___ Records to use ___
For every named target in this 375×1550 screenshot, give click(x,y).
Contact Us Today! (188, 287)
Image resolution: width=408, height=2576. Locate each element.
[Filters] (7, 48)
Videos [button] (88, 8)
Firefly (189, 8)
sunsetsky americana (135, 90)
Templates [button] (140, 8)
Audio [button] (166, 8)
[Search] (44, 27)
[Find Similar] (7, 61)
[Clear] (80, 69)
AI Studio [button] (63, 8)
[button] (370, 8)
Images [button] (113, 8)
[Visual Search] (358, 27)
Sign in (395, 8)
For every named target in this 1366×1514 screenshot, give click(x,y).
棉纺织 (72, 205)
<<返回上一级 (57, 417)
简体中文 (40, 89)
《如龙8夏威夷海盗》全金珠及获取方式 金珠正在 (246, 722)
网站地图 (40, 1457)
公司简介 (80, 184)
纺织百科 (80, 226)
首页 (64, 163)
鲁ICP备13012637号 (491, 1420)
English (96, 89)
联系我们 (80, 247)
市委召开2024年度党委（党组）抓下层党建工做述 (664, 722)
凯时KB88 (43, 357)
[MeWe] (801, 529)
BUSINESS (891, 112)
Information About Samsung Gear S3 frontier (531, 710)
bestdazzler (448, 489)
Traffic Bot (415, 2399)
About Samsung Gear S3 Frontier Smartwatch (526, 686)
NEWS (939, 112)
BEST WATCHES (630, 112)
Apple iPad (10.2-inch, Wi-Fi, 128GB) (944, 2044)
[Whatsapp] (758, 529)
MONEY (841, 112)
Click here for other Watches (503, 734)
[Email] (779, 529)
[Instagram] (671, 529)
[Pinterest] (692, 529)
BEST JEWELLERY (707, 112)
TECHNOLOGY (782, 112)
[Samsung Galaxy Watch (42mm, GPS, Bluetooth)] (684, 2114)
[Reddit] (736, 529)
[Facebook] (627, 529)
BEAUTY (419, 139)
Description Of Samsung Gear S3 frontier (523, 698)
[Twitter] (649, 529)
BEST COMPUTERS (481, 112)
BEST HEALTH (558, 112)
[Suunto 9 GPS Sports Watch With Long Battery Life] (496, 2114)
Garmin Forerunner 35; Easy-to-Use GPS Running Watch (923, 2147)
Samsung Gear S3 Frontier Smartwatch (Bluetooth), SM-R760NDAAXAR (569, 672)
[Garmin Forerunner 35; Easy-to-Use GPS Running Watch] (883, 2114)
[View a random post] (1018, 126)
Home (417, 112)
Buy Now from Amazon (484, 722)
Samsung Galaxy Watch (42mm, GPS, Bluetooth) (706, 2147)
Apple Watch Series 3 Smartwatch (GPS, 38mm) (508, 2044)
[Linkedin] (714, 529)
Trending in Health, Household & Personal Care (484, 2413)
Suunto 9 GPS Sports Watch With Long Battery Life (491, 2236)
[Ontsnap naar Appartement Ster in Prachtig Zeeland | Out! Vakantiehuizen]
___
Your assignment -> Exact duplication is required for the lines above, from the line that contains "[Search] (44, 27)" to the line that contains "简体中文 (40, 89)", inclusive; omit all others.

Completed exercise ->
[Search] (44, 27)
[Find Similar] (7, 61)
[Clear] (80, 69)
AI Studio [button] (63, 8)
[button] (370, 8)
Images [button] (113, 8)
[Visual Search] (358, 27)
Sign in (395, 8)
For every named target in this 1366×1514 screenshot, give click(x,y).
棉纺织 (72, 205)
<<返回上一级 (57, 417)
简体中文 (40, 89)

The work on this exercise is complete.